## Recorded data
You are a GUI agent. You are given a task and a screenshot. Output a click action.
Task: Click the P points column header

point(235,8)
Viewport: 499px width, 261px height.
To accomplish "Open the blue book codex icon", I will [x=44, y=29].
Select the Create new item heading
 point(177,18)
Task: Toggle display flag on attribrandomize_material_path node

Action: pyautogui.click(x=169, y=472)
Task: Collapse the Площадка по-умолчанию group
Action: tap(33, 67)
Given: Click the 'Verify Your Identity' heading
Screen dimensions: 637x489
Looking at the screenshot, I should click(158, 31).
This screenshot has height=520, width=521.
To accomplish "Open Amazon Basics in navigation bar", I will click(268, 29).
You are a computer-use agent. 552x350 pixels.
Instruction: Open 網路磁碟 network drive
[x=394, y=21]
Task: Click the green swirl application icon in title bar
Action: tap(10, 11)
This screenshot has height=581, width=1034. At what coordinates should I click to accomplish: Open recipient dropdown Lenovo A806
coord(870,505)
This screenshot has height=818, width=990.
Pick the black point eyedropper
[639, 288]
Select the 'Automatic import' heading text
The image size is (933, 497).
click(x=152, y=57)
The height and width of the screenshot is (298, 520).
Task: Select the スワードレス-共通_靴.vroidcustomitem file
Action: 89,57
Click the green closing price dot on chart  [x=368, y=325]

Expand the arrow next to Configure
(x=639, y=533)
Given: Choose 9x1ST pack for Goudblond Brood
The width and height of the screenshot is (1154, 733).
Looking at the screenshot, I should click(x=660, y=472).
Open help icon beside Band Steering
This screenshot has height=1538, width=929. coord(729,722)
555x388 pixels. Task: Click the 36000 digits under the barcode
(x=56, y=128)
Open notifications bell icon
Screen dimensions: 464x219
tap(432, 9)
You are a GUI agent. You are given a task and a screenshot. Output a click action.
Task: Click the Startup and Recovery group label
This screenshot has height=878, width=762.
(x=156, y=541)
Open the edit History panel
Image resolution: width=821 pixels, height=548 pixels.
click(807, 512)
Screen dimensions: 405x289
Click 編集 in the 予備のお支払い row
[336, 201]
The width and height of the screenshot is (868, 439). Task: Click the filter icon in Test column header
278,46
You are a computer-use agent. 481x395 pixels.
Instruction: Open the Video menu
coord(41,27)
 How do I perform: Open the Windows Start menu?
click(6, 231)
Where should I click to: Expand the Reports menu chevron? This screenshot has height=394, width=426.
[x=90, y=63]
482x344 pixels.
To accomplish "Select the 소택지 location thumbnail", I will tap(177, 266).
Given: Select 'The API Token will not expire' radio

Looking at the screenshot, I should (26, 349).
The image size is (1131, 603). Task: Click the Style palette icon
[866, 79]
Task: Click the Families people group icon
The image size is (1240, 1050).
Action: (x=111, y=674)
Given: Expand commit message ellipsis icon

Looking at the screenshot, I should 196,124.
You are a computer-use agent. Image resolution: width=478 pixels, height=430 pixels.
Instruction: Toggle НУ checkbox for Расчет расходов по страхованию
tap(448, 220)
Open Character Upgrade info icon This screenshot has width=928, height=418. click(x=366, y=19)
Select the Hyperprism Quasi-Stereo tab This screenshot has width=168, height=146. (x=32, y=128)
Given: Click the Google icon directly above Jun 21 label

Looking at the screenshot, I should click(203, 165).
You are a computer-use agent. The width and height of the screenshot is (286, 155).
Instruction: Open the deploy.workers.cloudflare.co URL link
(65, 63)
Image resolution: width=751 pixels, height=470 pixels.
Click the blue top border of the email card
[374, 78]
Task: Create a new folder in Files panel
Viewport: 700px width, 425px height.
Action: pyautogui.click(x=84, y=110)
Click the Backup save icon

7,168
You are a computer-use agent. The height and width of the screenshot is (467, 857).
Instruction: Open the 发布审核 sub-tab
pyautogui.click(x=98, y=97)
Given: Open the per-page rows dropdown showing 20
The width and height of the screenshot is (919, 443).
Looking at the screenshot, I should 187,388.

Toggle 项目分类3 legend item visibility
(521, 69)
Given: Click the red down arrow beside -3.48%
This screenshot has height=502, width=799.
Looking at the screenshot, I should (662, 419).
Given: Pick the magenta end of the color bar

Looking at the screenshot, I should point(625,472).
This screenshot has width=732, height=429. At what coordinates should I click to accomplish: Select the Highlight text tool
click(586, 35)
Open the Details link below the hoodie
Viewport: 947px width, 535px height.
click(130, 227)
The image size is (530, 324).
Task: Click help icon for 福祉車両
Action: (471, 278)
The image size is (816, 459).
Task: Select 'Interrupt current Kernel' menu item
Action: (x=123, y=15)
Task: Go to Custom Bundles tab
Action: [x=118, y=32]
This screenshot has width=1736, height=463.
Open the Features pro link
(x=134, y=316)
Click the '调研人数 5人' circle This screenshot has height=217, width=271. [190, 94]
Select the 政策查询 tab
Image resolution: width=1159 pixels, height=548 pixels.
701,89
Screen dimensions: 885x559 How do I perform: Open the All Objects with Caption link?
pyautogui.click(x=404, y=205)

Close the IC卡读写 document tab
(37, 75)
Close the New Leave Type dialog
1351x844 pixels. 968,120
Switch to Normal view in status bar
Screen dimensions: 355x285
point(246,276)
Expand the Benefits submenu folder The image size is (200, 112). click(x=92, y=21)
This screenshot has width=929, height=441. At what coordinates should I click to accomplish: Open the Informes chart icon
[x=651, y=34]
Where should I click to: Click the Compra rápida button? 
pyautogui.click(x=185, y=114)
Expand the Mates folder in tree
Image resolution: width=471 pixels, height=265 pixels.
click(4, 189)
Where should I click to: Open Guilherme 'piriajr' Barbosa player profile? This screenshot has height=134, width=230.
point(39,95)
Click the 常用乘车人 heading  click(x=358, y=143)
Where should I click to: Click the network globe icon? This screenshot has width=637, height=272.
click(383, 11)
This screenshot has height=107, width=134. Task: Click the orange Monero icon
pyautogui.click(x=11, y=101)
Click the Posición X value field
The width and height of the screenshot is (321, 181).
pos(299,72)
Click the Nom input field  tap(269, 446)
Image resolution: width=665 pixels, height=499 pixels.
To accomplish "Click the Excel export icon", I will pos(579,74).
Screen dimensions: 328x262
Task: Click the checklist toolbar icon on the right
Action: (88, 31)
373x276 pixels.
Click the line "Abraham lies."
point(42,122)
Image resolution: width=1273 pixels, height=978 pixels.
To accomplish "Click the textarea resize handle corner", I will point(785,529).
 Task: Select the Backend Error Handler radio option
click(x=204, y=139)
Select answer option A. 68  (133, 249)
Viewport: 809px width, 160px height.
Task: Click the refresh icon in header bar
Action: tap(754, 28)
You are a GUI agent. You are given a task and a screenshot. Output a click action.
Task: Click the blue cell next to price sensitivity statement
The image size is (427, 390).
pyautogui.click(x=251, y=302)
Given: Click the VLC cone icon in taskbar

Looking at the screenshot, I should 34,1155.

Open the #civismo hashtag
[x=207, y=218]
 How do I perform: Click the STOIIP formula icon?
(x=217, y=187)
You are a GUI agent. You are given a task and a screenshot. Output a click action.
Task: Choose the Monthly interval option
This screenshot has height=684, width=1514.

## Problem to work on
Write out the whole listing verbatim.

## Output for this exercise
You are a GUI agent. You are given a task and a screenshot. Output a click action.
Task: Click the P points column header

point(235,8)
Viewport: 499px width, 261px height.
To accomplish "Open the blue book codex icon", I will [x=44, y=29].
Select the Create new item heading
 point(177,18)
Task: Toggle display flag on attribrandomize_material_path node

Action: pyautogui.click(x=169, y=472)
Task: Collapse the Площадка по-умолчанию group
Action: tap(33, 67)
Given: Click the 'Verify Your Identity' heading
Screen dimensions: 637x489
Looking at the screenshot, I should click(158, 31).
This screenshot has height=520, width=521.
To accomplish "Open Amazon Basics in navigation bar", I will click(268, 29).
You are a computer-use agent. 552x350 pixels.
Instruction: Open 網路磁碟 network drive
[x=394, y=21]
Task: Click the green swirl application icon in title bar
Action: tap(10, 11)
This screenshot has height=581, width=1034. At what coordinates should I click to accomplish: Open recipient dropdown Lenovo A806
coord(870,505)
This screenshot has height=818, width=990.
Pick the black point eyedropper
[639, 288]
Select the 'Automatic import' heading text
The image size is (933, 497).
click(x=152, y=57)
The height and width of the screenshot is (298, 520).
Task: Select the スワードレス-共通_靴.vroidcustomitem file
Action: 89,57
Click the green closing price dot on chart  [x=368, y=325]

Expand the arrow next to Configure
(x=639, y=533)
Given: Choose 9x1ST pack for Goudblond Brood
The width and height of the screenshot is (1154, 733).
Looking at the screenshot, I should click(x=660, y=472).
Open help icon beside Band Steering
This screenshot has height=1538, width=929. coord(729,722)
555x388 pixels. Task: Click the 36000 digits under the barcode
(x=56, y=128)
Open notifications bell icon
Screen dimensions: 464x219
tap(432, 9)
You are a GUI agent. You are given a task and a screenshot. Output a click action.
Task: Click the Startup and Recovery group label
This screenshot has height=878, width=762.
(x=156, y=541)
Open the edit History panel
Image resolution: width=821 pixels, height=548 pixels.
click(807, 512)
Screen dimensions: 405x289
Click 編集 in the 予備のお支払い row
[336, 201]
The width and height of the screenshot is (868, 439). Task: Click the filter icon in Test column header
278,46
You are a computer-use agent. 481x395 pixels.
Instruction: Open the Video menu
coord(41,27)
 How do I perform: Open the Windows Start menu?
click(6, 231)
Where should I click to: Expand the Reports menu chevron? This screenshot has height=394, width=426.
[x=90, y=63]
482x344 pixels.
To accomplish "Select the 소택지 location thumbnail", I will tap(177, 266).
Given: Select 'The API Token will not expire' radio

Looking at the screenshot, I should (26, 349).
The image size is (1131, 603). Task: Click the Style palette icon
[866, 79]
Task: Click the Families people group icon
The image size is (1240, 1050).
Action: (x=111, y=674)
Given: Expand commit message ellipsis icon

Looking at the screenshot, I should 196,124.
You are a computer-use agent. Image resolution: width=478 pixels, height=430 pixels.
Instruction: Toggle НУ checkbox for Расчет расходов по страхованию
tap(448, 220)
Open Character Upgrade info icon This screenshot has width=928, height=418. click(x=366, y=19)
Select the Hyperprism Quasi-Stereo tab This screenshot has width=168, height=146. (x=32, y=128)
Given: Click the Google icon directly above Jun 21 label

Looking at the screenshot, I should click(203, 165).
You are a computer-use agent. The width and height of the screenshot is (286, 155).
Instruction: Open the deploy.workers.cloudflare.co URL link
(65, 63)
Image resolution: width=751 pixels, height=470 pixels.
Click the blue top border of the email card
[374, 78]
Task: Create a new folder in Files panel
Viewport: 700px width, 425px height.
Action: pyautogui.click(x=84, y=110)
Click the Backup save icon

7,168
You are a computer-use agent. The height and width of the screenshot is (467, 857).
Instruction: Open the 发布审核 sub-tab
pyautogui.click(x=98, y=97)
Given: Open the per-page rows dropdown showing 20
The width and height of the screenshot is (919, 443).
Looking at the screenshot, I should 187,388.

Toggle 项目分类3 legend item visibility
(521, 69)
Given: Click the red down arrow beside -3.48%
This screenshot has height=502, width=799.
Looking at the screenshot, I should (662, 419).
Given: Pick the magenta end of the color bar

Looking at the screenshot, I should point(625,472).
This screenshot has width=732, height=429. At what coordinates should I click to accomplish: Select the Highlight text tool
click(586, 35)
Open the Details link below the hoodie
Viewport: 947px width, 535px height.
click(130, 227)
The image size is (530, 324).
Task: Click help icon for 福祉車両
Action: (471, 278)
The image size is (816, 459).
Task: Select 'Interrupt current Kernel' menu item
Action: (x=123, y=15)
Task: Go to Custom Bundles tab
Action: [x=118, y=32]
This screenshot has width=1736, height=463.
Open the Features pro link
(x=134, y=316)
Click the '调研人数 5人' circle This screenshot has height=217, width=271. [190, 94]
Select the 政策查询 tab
Image resolution: width=1159 pixels, height=548 pixels.
701,89
Screen dimensions: 885x559 How do I perform: Open the All Objects with Caption link?
pyautogui.click(x=404, y=205)

Close the IC卡读写 document tab
(37, 75)
Close the New Leave Type dialog
1351x844 pixels. 968,120
Switch to Normal view in status bar
Screen dimensions: 355x285
point(246,276)
Expand the Benefits submenu folder The image size is (200, 112). click(x=92, y=21)
This screenshot has width=929, height=441. At what coordinates should I click to accomplish: Open the Informes chart icon
[x=651, y=34]
Where should I click to: Click the Compra rápida button? 
pyautogui.click(x=185, y=114)
Expand the Mates folder in tree
Image resolution: width=471 pixels, height=265 pixels.
click(4, 189)
Where should I click to: Open Guilherme 'piriajr' Barbosa player profile? This screenshot has height=134, width=230.
point(39,95)
Click the 常用乘车人 heading  click(x=358, y=143)
Where should I click to: Click the network globe icon? This screenshot has width=637, height=272.
click(383, 11)
This screenshot has height=107, width=134. Task: Click the orange Monero icon
pyautogui.click(x=11, y=101)
Click the Posición X value field
The width and height of the screenshot is (321, 181).
pos(299,72)
Click the Nom input field  tap(269, 446)
Image resolution: width=665 pixels, height=499 pixels.
To accomplish "Click the Excel export icon", I will pos(579,74).
Screen dimensions: 328x262
Task: Click the checklist toolbar icon on the right
Action: (88, 31)
373x276 pixels.
Click the line "Abraham lies."
point(42,122)
Image resolution: width=1273 pixels, height=978 pixels.
To accomplish "Click the textarea resize handle corner", I will point(785,529).
 Task: Select the Backend Error Handler radio option
click(x=204, y=139)
Select answer option A. 68  (133, 249)
Viewport: 809px width, 160px height.
Task: Click the refresh icon in header bar
Action: tap(754, 28)
You are a GUI agent. You are given a task and a screenshot. Output a click action.
Task: Click the blue cell next to price sensitivity statement
The image size is (427, 390).
pyautogui.click(x=251, y=302)
Given: Click the VLC cone icon in taskbar

Looking at the screenshot, I should 34,1155.

Open the #civismo hashtag
[x=207, y=218]
 How do I perform: Click the STOIIP formula icon?
(x=217, y=187)
You are a GUI agent. You are given a task and a screenshot. Output a click action.
Task: Choose the Monthly interval option
This screenshot has height=684, width=1514.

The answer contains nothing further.